Arka sıralara doğru ilerleyerek sizden kaçmak istiyorum. Ama orada da varsınız. Ağzınızdan yayılan kokuyu duyunca insanın “afiyet olsun!” diyeceği geliyor. Bu hoş (!) kokudan sanki herkesin yararlanmasını ister gibi derin nefeslerle onu yüzüme doğru üflüyorsunuz.
Korkunç şapırtılarla, garip ağız hareketleriyle ve dilinizin yardımıyla, kürdan kullanmadan dişlerinizin arasında sıkışmış et parçasını çıkarmaya çalışıyorsunuz bir de.
Yana çekiliyorum. O da ne? Ayağımın üzerine bir buldozer çıktı. Yine siz! Nereye bastığınızın farkında bile değilsiniz.
Zorlukla çekiyorum ayağımı. Siz kaygısız gözlerle bana bakıyorsunuz. Öyle ya, ayağımın incisi mi döküldü sanki?
Bunlar yetmedi gibi, burnumun dibinde bağıra çağıra konuşmaya başlıyorsunuz. Aman Tanrım, insanlar birbirlerine 20-30 cm mesafeden konuşurken neden bu kadar bağırırlar? Yoksa konuştuklarının otobüsün en arkasından da duyulması şart mıdır?

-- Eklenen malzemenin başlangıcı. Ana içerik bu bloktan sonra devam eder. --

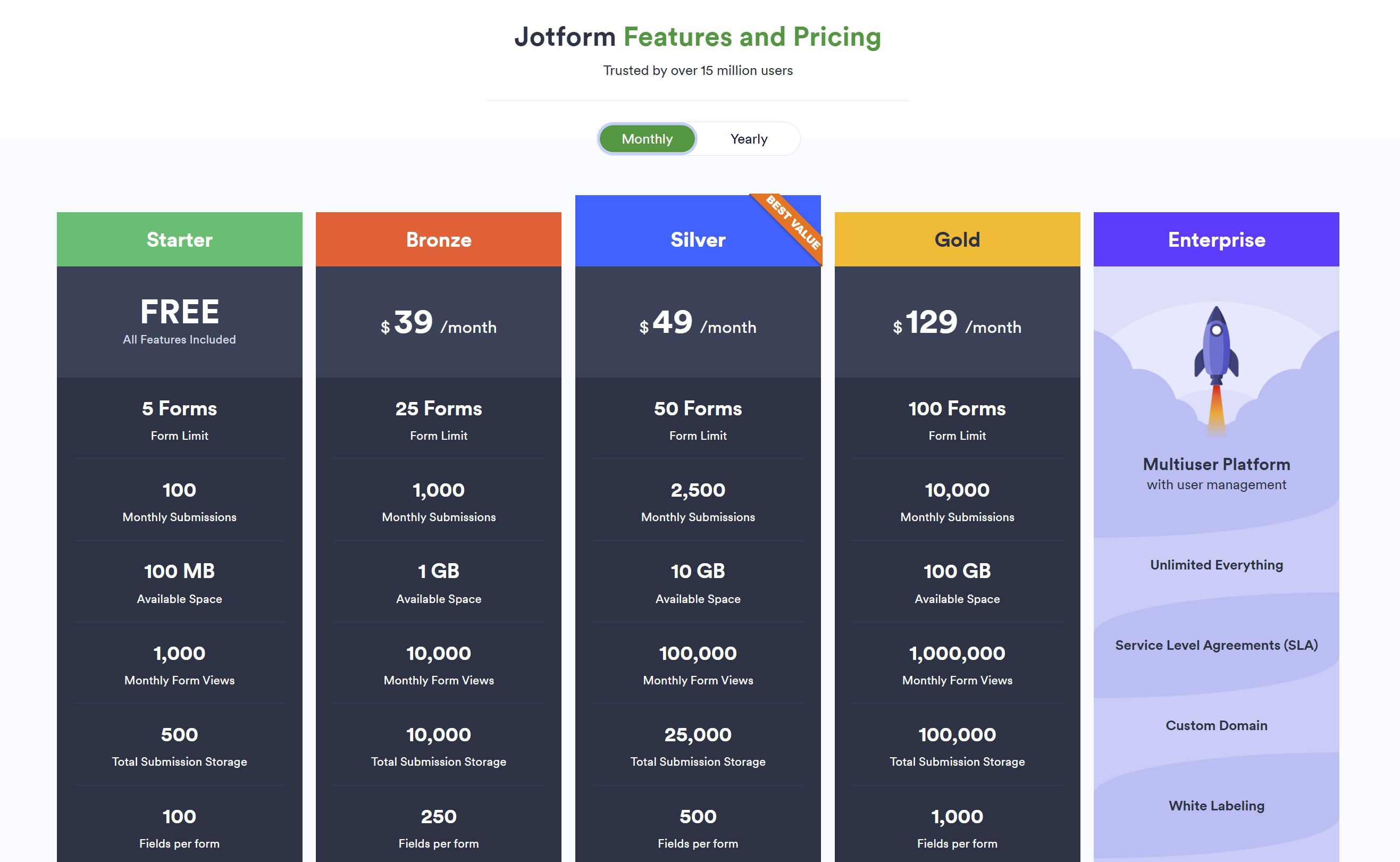The width and height of the screenshot is (1400, 862).
Task: Click the Unlimited Everything link in Enterprise
Action: [x=1216, y=564]
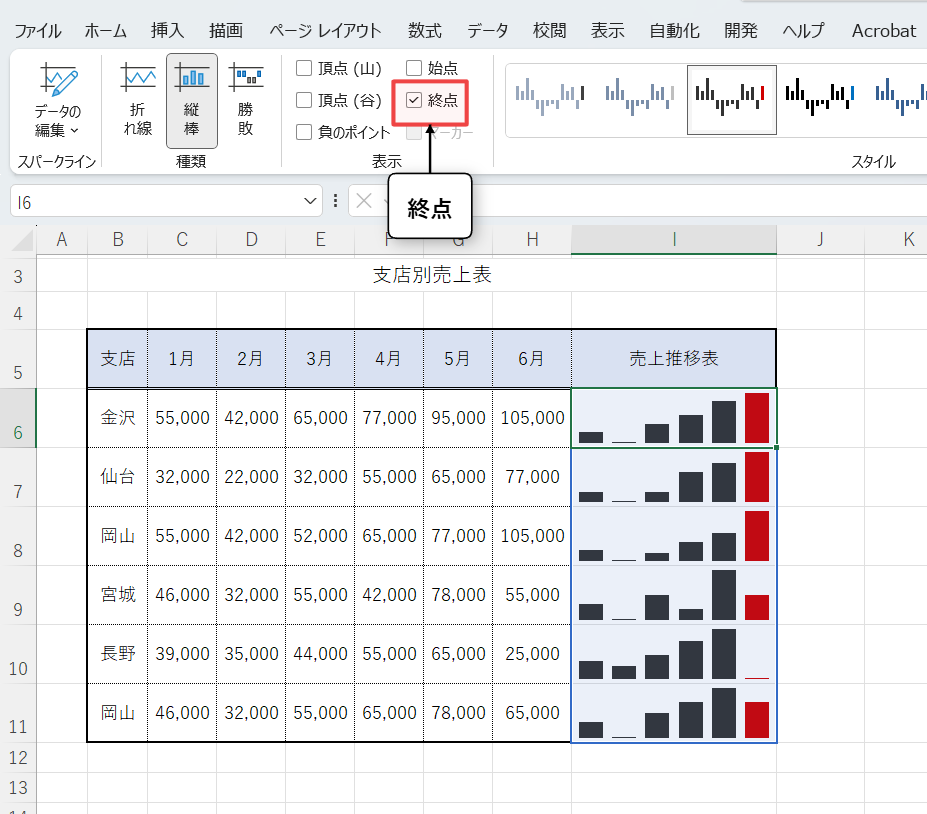
Task: Expand the Name Box dropdown arrow
Action: [x=309, y=201]
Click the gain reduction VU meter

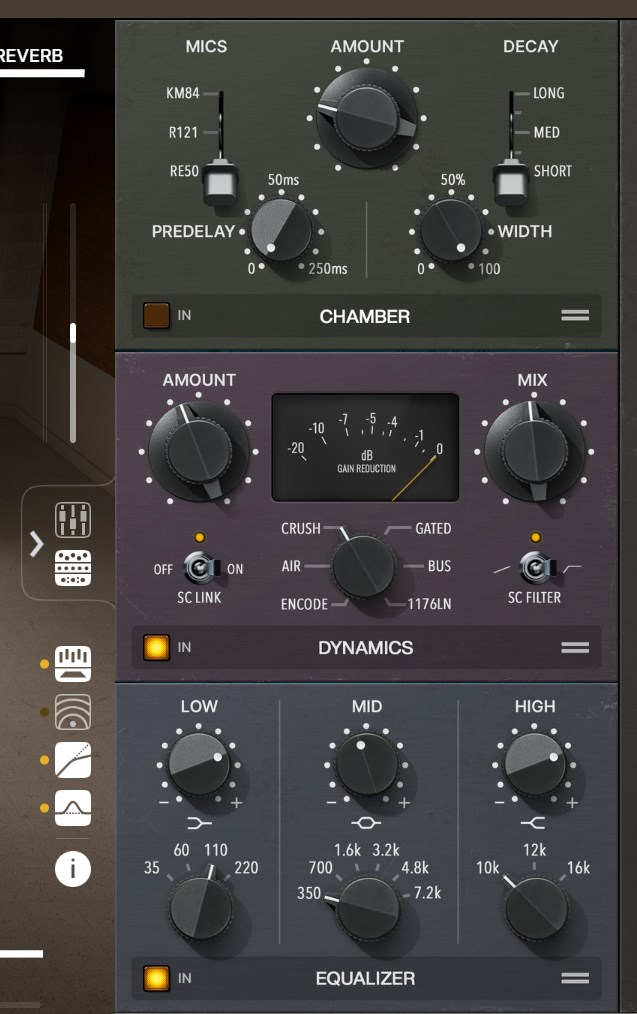pos(365,446)
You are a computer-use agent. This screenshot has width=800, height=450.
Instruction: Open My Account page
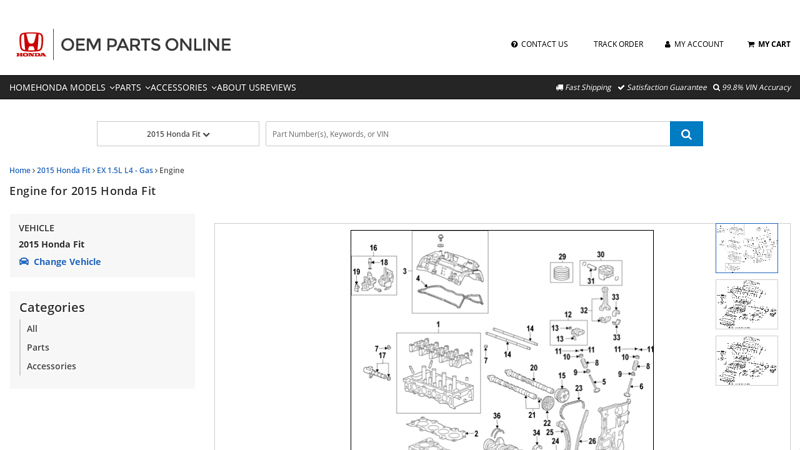point(694,44)
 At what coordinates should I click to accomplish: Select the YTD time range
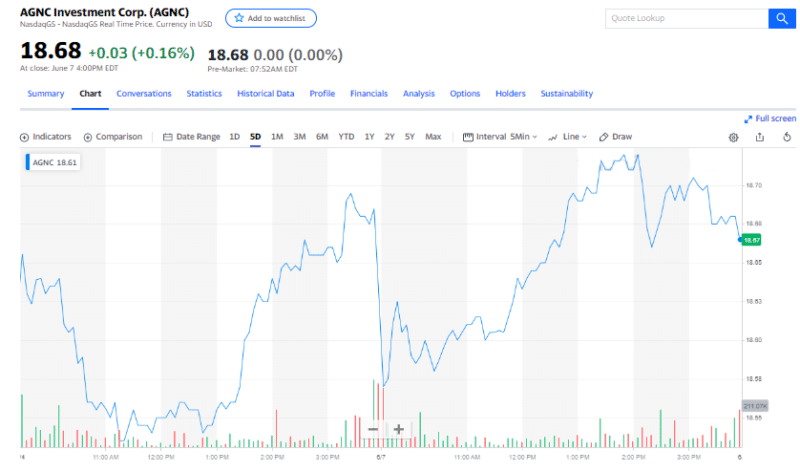(346, 137)
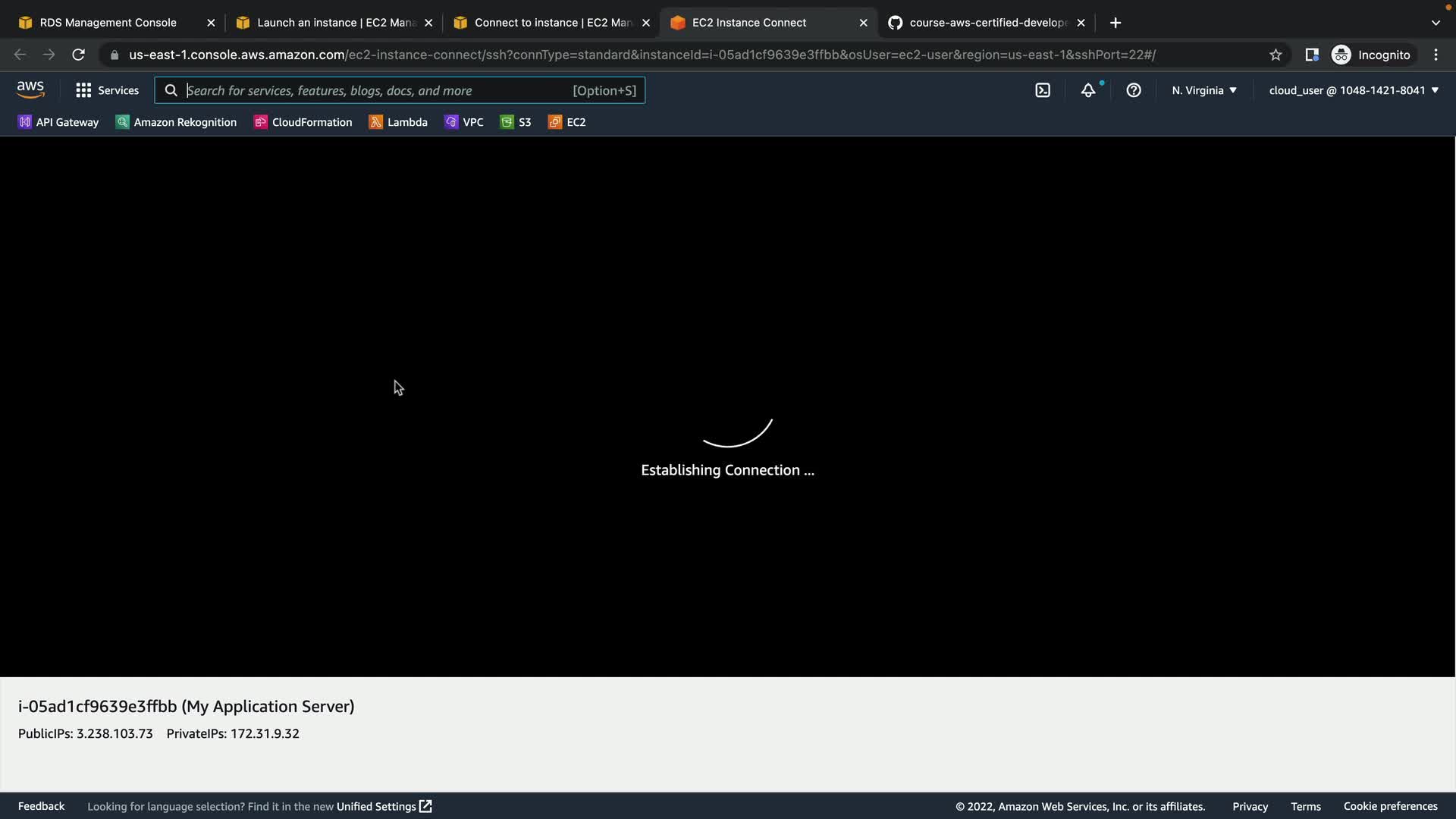Expand cloud_user account menu

coord(1353,90)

Üstelik o kalabalıkta bir de ani el-kol hareketleriyle destekliyorsunuz anlatınızı; parmağınızın gözüme girmesine son anda engel olabiliyorum.
* * *
Otobüsten inip de yolun karşısına geçmeye çalıştığımda sizlerden oluşan bir şoförler ordusu, sanki canımı almak için üzerime sürüyor arabalarını. Ne birbirinize, ne de yayalara yol vermeye ant içmişsiniz anlaşılan. Güçlükle kurtarabiliyorum canımı.
Sizden kaçmak, sizi unutmak istiyorum. Örneğin, sinemaya gitmek işe yarayabilir.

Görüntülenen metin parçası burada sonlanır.